以下、ネタバレあります。
このブログを書く前に「パラサイト」の受賞履歴を見た。
その名だたる履歴から、この作品は単純に映画が好きな人達だけではなく、
知識層や富裕層、ソフィスティケイテッドされた
人たちにも支持されている作品だということがわかるのだが、
それは一体どういうことなのだろうか。
この作品を鑑賞後、劇場を出るときに感じた、気持ちの重さはなんだったんだろうか、
そんなことを書いてみる。
この映画はざっくり一言でいうと「現代社会においての貧富の差」を描いている。
「パラサイト」意味は「寄生虫」であるが、まさにその言葉のとおり、
リッチなピーポーに寄生し「ちょっとしたお小遣い稼ぎ」をして
少しでもセレブな気分を味わいたい、そんな家族が主人公だ。
彼らは半地下の住居に住み、他人の家のWi-Fiを盗み、
宅配ピザのケースを折りたたむ内職で暮らしている。
浪人生である息子の友だちから、セレブな家庭の娘の家庭教師のバイトを紹介されてから
彼らに転機が訪れ始める。
同じように貧富の差を描いた作品にジョーダンピール監督の「US」がある。
この作品は完全に「入れ替わり」であり「寄生」ではないのだが、
共通していることは、貧富の差は「生まれ持ったものである」ということだ。
もちろん、相当な努力と苦労をして一代で財を成した人もいるだろう。
だが、「パラサイト」の中では、その差は歴然であり、埋まることは決してない。
寄生する側の息子が、家庭教師の教え子である、リッチな家庭の娘の部屋で彼女とキスのあと、
その弟のの誕生日パーティーをぼんやり見ながら
「彼らは生まれ持ったセンスがあり、洗練されている。僕はあの中にいても似合うだろうか」
(セリフうる覚えですいません)
と、教え子に尋ねるシーンがある。
そこには、ファストファッションではない洋服を身にまとい、優雅にほほえみ合いながら
チェロをバックに披露されるオペラを聞きながら談笑する、本物のリッチなピーポーがいる。

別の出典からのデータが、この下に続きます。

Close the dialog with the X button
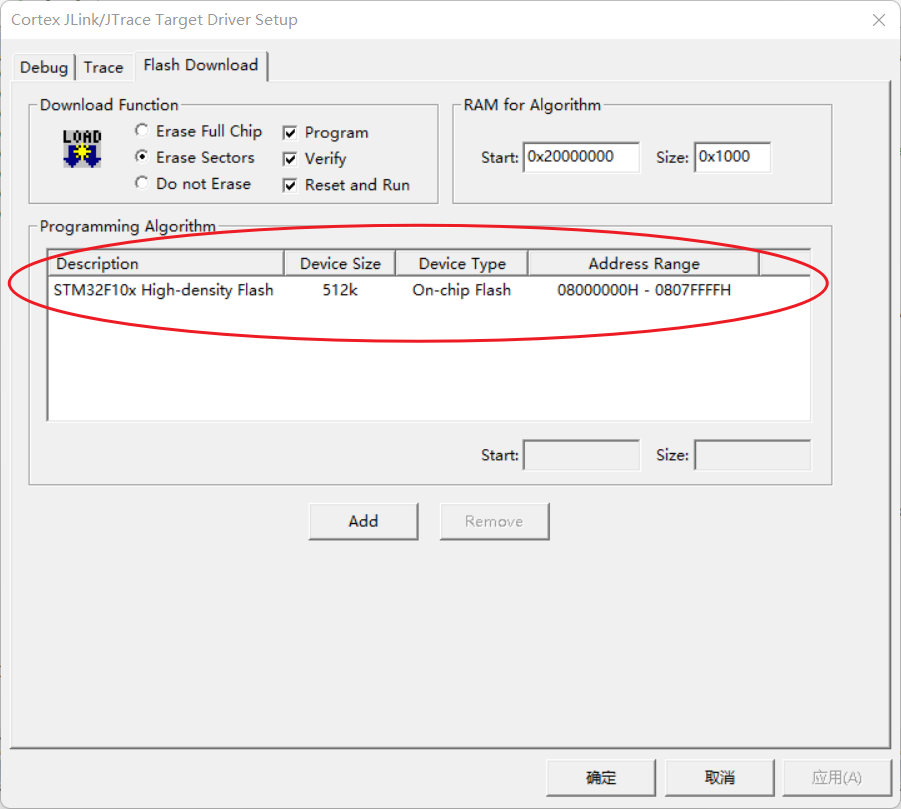 click(877, 19)
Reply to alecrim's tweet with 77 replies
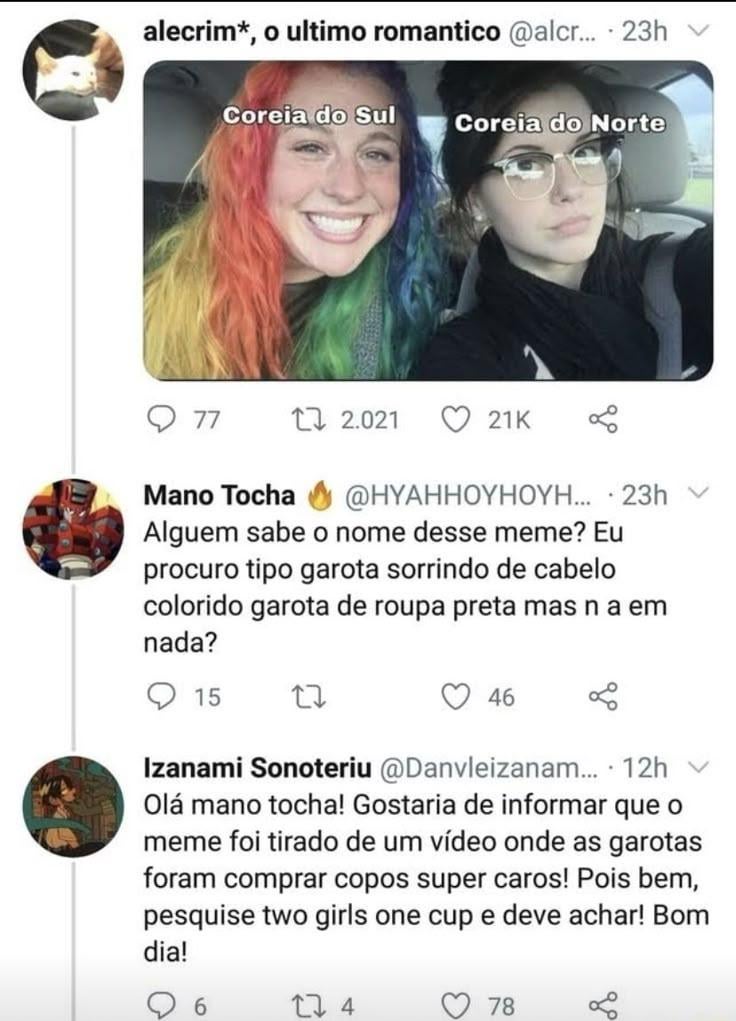The width and height of the screenshot is (736, 1021). pos(158,421)
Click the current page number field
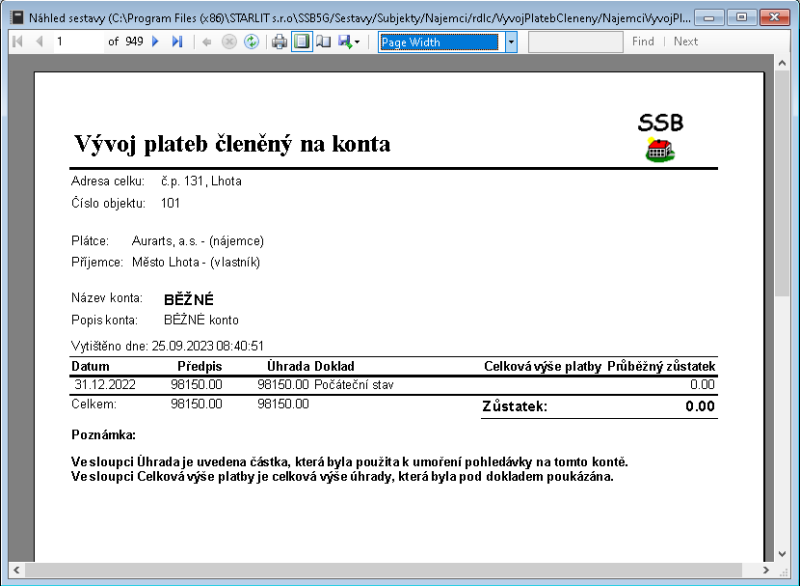Image resolution: width=800 pixels, height=586 pixels. click(x=78, y=42)
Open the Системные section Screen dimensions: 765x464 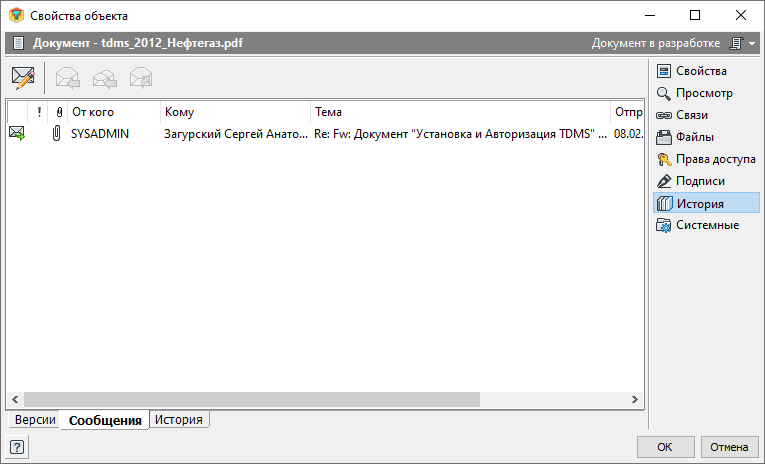707,225
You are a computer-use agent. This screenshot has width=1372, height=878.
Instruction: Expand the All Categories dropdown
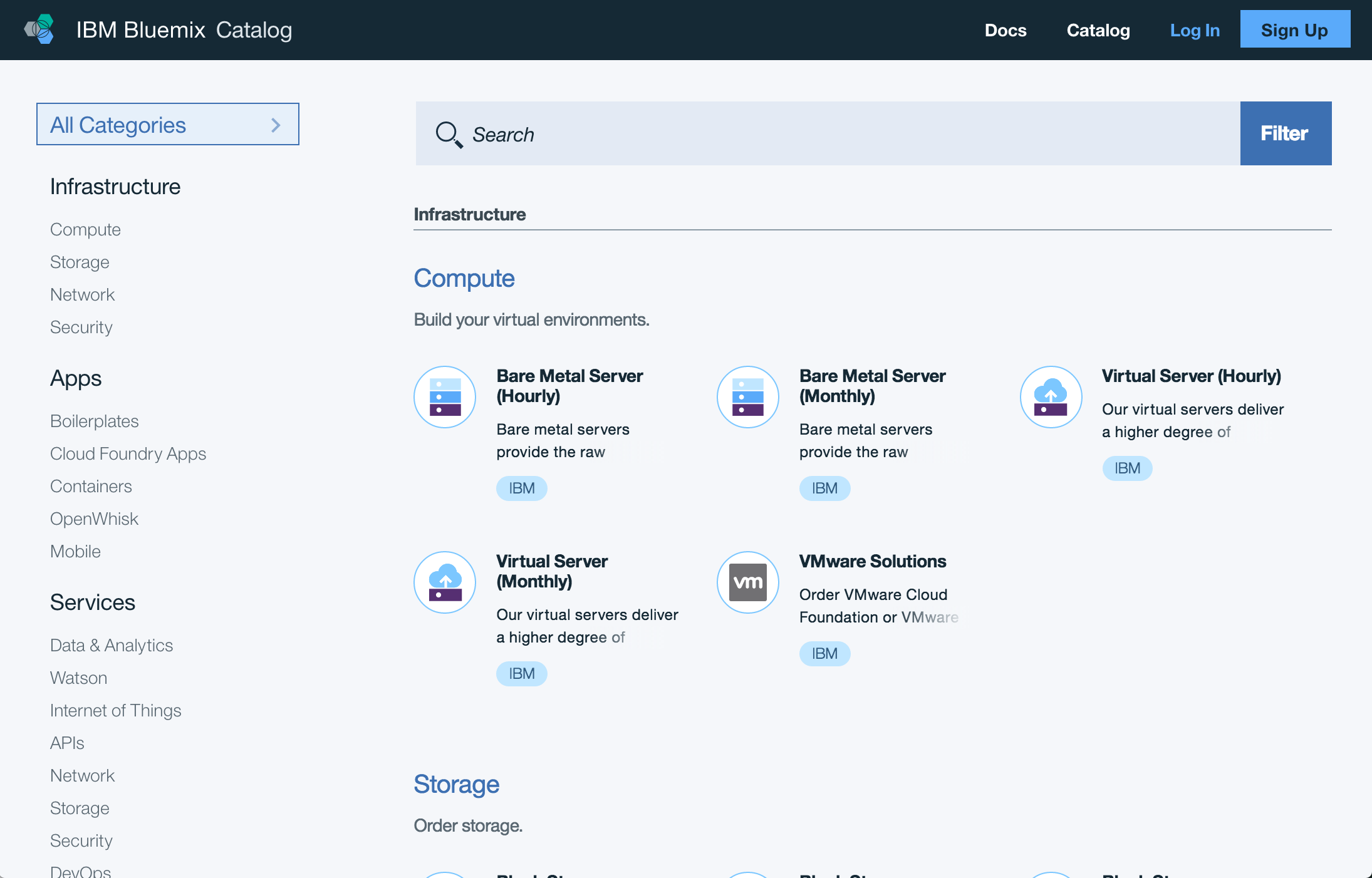tap(167, 125)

願望の眼差しで彼らを見る息子の隣で、リッチな家庭の娘は
不思議そうな顔をしながら
「似合うんじゃない?」と答える。
当たり前だ。
彼女にとって、そういうリッチなピーポーは日常であり、その一部であるから
不思議そうな顔をするのだ。
詳細は避けるが、ある雨の日、寄生する側の父親、息子、娘(だったかな)が、テーブルの下に隠れている時
その横のソファーでリッチな家庭の旦那さんが、奥さんとセックスをしながら
その父親のスメルについて話し始める。(おそらく)密かに奥さんに憧れていた父親にとって、
半地下生活で身に染み込んだ、体の奥底から匂う貧乏スメルは、決して取れないと
嘲笑とともに気付かされるシーンは、格差というものが絶対である、と突きつけてくるのだ。
と、同時にそのシーンあたりから
臭わないはずの彼らの匂いがスクリーンの中から溢れてくる。
自分は違う、ここまではひどい生活をしていない、スクリーンを見ながら何度も思う。
リッチな奥さんが買い物をしながら、値段も見ずに、買い物かごに品物を入れるシーンがある。
ピーポーのセレブな生活とは、そういうものなのか。
羨望と嫉妬の混ざった視線で彼らを見てしまう私達は、その思いが
主人公の視線と同じであることに気づく。
スクリーンから臭っていた、と思っていたその臭いは自分の体臭であると気づくのも
彼らに対するうっすらとした殺意に気づくのも、この頃だ。
故にリッチなパパさんが死んでも何も悲しくない。
彼らが住んでいた家が空き家になってもなにも寂しくない。
(空き家になるくらいだし、一家の大黒柱が死んだのだから、きっと家庭崩壊したんだろう。
でも、それも悲しくない)
リッチなパパさんを刺殺し、逃亡した半地下のお父さんの行方も気にならない。
その息子ができるはずのない約束を誓っても鼻で笑うだけだ。
最終的に救いのない映画だったのにも気にならない。
ただただ、自分の貧乏さ加減を目の当たりにし、絶望だけが心に重さを与える。
社会がいけないのか、政治が悪いのか、会社が悪いのか、オレが悪いのか。